14 things I wish I’d known before my first backpacking trip

My first-ever backpacking trip was to Havasu Falls, Arizona, a three-day, two-night trip. I was invited less than a week before the trip, had zero gear, and had only ever hiked 8 (miserable) miles in a day. I gathered all my gear from REI rentals and Amazon and ended up with a pack that I struggled to lift onto my back. I had no idea how to secure a backpacking packs, so on the mile down the canyon the pack swayed side to side and repeatedly pushed my pants down. I slipped and fell three times or so, and I moved about as slowly as someone could without reversing back up the mountain. I arrived to camp two hours later than everyone else in my group. At camp, I gave away a bunch of extras – a fuel canister, books – to my group so that I wouldn’t have to carry them out.

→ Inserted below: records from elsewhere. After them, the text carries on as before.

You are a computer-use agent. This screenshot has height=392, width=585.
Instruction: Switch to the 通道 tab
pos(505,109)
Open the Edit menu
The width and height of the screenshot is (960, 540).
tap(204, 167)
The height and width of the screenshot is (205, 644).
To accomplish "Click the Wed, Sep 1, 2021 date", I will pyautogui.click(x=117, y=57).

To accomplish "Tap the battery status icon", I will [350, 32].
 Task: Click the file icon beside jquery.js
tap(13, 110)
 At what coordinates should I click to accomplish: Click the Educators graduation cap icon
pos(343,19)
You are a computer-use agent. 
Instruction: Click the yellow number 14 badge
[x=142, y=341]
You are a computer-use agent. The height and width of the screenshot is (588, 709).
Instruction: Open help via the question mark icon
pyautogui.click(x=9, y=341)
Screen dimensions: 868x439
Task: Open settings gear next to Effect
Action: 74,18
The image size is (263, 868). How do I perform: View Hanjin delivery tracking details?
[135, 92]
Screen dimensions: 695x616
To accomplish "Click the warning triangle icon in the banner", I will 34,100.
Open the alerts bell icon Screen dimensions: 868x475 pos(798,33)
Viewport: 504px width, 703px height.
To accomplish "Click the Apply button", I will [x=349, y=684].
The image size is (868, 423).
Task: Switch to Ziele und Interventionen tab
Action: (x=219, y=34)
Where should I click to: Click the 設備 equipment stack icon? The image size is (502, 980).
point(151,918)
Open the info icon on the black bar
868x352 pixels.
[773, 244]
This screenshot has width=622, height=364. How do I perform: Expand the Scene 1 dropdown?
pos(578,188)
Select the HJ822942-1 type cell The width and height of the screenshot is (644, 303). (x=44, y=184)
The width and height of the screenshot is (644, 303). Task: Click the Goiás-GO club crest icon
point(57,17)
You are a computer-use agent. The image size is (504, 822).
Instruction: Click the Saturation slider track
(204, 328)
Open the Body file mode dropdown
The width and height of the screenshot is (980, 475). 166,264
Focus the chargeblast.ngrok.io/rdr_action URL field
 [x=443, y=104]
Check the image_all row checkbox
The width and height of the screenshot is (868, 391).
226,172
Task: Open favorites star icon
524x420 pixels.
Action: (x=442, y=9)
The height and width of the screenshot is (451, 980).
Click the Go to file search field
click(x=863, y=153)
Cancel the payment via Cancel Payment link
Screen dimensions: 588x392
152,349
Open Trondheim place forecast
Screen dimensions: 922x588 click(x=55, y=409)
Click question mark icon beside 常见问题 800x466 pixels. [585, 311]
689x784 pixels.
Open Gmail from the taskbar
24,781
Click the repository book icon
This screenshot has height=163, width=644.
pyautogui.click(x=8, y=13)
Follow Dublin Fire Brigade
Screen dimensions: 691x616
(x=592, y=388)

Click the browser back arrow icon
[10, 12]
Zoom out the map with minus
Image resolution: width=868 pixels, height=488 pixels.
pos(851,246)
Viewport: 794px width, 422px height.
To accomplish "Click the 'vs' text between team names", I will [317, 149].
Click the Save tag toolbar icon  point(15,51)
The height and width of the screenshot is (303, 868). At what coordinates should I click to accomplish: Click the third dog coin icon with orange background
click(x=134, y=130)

On the way OUT of the canyon, the sandy uphill that comes directly out of camp ruined my morale (I’d woken up early to get a head start) and I stood in line for two hours to take the tourist helicopter out ($80 fee) before learning that I’d have to wait for another four hours. I furiously called my husband, had him drive four hours to meet me (knowing my group would have left by then) and hiked my way out of the canyon on pure self-hatred alone. I had eight blisters on my feet when I reached the top.

Here are a few things I wish I’d known.


1. Your pack is (mostly) as heavy as you make it

Ounces add up to pounds. Step on your home scale without your pack, and then with your pack. Decide if all that “just in case” stuff is necessary.

2. Somebody else will likely have packed all that “just in case” stuff

Borrow it if you need it, which you probably won’t.

3. That 2lb sleeping pad you brought slept on for two nights that just seems like a useless flat piece of plastic? 

It’s inflatable.

4. Your hands will swell while hiking/backpacking

You’re not gonna die.

5. If your shoes give you blisters, any at all, return them

Finding the perfect hiking shoe is an adventure all of it’s own.

6. You’re a slow-average hiker

Your pace is pretty much your pace, and there’s not much you can do about it. Luckily, this is not a race, so stop comparing yourself to everyone else.

7. Don’t sit down or take off your pack when you need a breather.

Save these moments for when you’re going to stop and eat lunch, or need to take care of your feet. Actually, someone probably did tell you this, and you probably cursed at them. They were right.

8. Tighten all of the straps on your pack.

This helps make your pack into one solid mass, which you can then do your best to secure to your back so that it 1) doesn’t wobble and throw you off balance and 2) transfers the weight more effectively to your hips.

9. Snaaaaacks.

Eat them regularly and as you walk. Don’t “wait for another 10 minutes” or “’til you get to X miles.” Eat and drink when you’re hungry. The delay between energy dip and energy crash is shorter than you think.

10. Don’t pack “healthy” food.

Remember that time you packed celery and carrots and cucumbers for a day hike? And the whole universe laughed at you? Bring easy fats and carbs, friend. Fats and carbs.

11. Fit as much as you can IN your pack, not on it

This will help keep the weight in your hips, which do not lie.

12. You don’t have to put your tent poles inside your pack

You can put them in a side pocket, strap them on top, etc. Just make sure they’re secure..

13. Context matters

If you’re having a hell of a time, ask yourself: Why? Maybe you’re walking uphill in sand for two miles, and it’s not that you suck, the trail does. Maybe you didn’t have enough for breakfast. Maybe you’re carrying 5 liters of water. Remind yourself that the suckiness doesn’t last forever – both your mental state and the terrain are subject to change. Then keep going.

14. You will be okay (probably)

Common sense and paying attention go a remarkably long way. Don’t let fear of the unknown keep you from trying something new.

Here’s a photo of my pack on the first trip I took to Havasu Falls compared to my pack 18 months later on the same trip.


**Admittedly, being able to evaluate and purchase your own gear helps a whole lot – REI doesn’t have a particularly great light-weight selection for rental (or it didn’t at the time. Not that I would have known to ask.)